UNPUBLISHED
UNITED STATES COURT OF APPEALS
FOR THE FOURTH CIRCUIT
No. 05-1924
DONALD R. BURKE, II,
Plaintiff - Appellant,
versus
JO ANNE B. BARNHART, Commissioner of Social
Security,
Defendant - Appellee.
Appeal from the United States District Court for the Western
District of Virginia, at Big Stone Gap. James P. Jones, Chief
District Judge. (CA-04-5-2)
Submitted: April 3, 2006 Decided: April 12, 2006
Before WILKINSON, NIEMEYER, and GREGORY, Circuit Judges.
Affirmed by unpublished per curiam opinion.
Donald R. Burke, II, Appellant Pro Se. Reesha Kang Trznadel,
SOCIAL SECURITY ADMINISTRATION, Philadelphia, Pennsylvania; Julie
C. Dudley, Assistant United States Attorney, Roanoke, Virginia, for
Appellee.
Unpublished opinions are not binding precedent in this circuit.
See Local Rule 36(c).
PER CURIAM:
Donald R. Burke, II, appeals the district court’s order
affirming the Commissioner’s denial of disability insurance
benefits. We must uphold the decision to deny benefits if the
decision is supported by substantial evidence and the correct law
was applied. See 42 U.S.C. § 405(g) (2000); Craig v. Chater, 76
F.3d 585, 589 (4th Cir. 1996).
In challenging the sufficiency of the evidence on appeal,
Burke claims that the Administrative Law Judge failed to fully
consider the testimony of the vocational expert. Because this
claim was not raised in the district court, and because no
extraordinary circumstances exist, Burke may not raise it on
appeal. See Muth v. United States, 1 F.3d 246, 250 (4th Cir. 1993)
(holding that issues raised for the first time on appeal are
generally waived absent exceptional circumstances).
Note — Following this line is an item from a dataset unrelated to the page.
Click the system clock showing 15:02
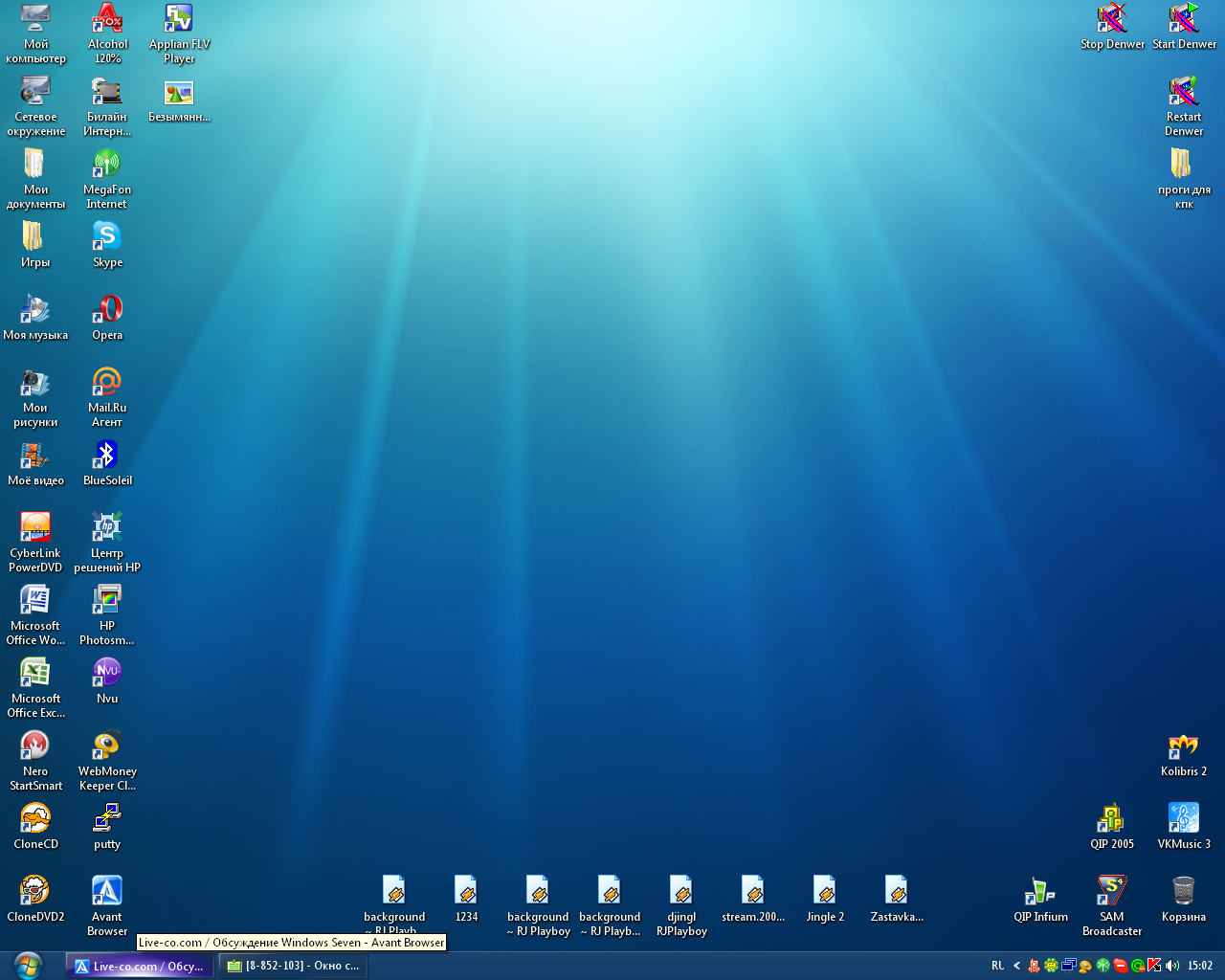The width and height of the screenshot is (1225, 980). [1200, 966]
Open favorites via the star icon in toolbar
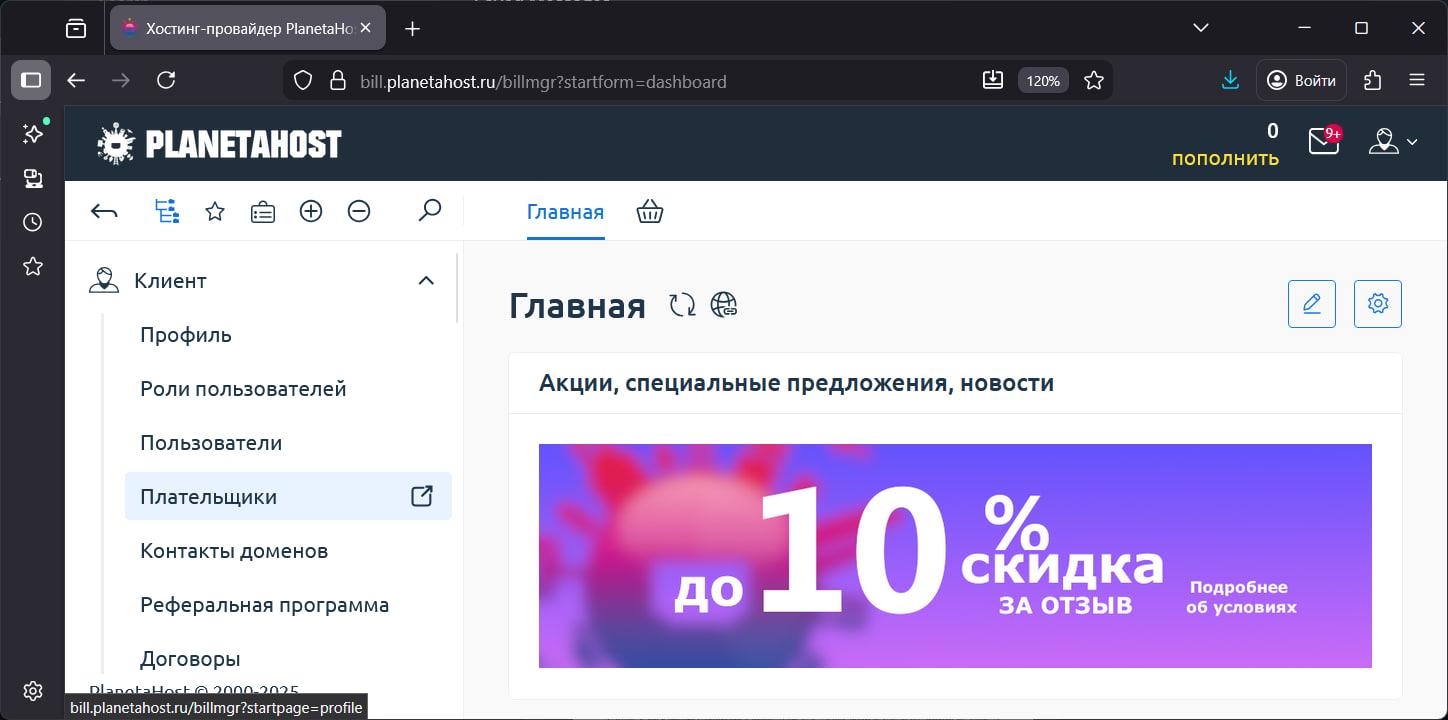 point(214,211)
Burke also argues that the Administrative Law Judge
failed to give controlling weight to the testimony of his treating
physician, Dr. Russell D. McKnight. However, as we stated in
Hunter v. Sullivan, “[a]lthough the treating physician rule
generally requires a court to accord greater weight to the
testimony of the treating physician, the rule does not require that
the testimony be given controlling weight.” 993 F.2d 31, 35 (4th
Cir. 1992). Rather, “if a physician’s opinion is not supported by
clinical evidence or if it is inconsistent with other substantial
- 2 -
evidence, it should be accorded significantly less weight.” Craig,
76 F.3d at 590. Here, Dr. McKnight’s assessment of Burke’s
psychological condition as sufficient for a finding of disability
conflicts with the findings of other psychologists with whom Burke
consulted. In such a case, “[wh]ere conflicting evidence allows
reasonable minds to differ as to whether a claimant is disabled,
the responsibility for that decision falls on the [Administrative
Law Judge].” Johnson v. Barnhart, 434 F.3d 650, 653 (4th Cir.
2005) (quoting Craig, 76 F.3d at 589). Accordingly, we conclude
that the record contains substantial evidence that Burke is not
disabled.
We affirm the judgment of the district court. We
dispense with oral argument because the facts and legal contentions
are adequately presented in the materials before the court and
argument would not aid the decisional process.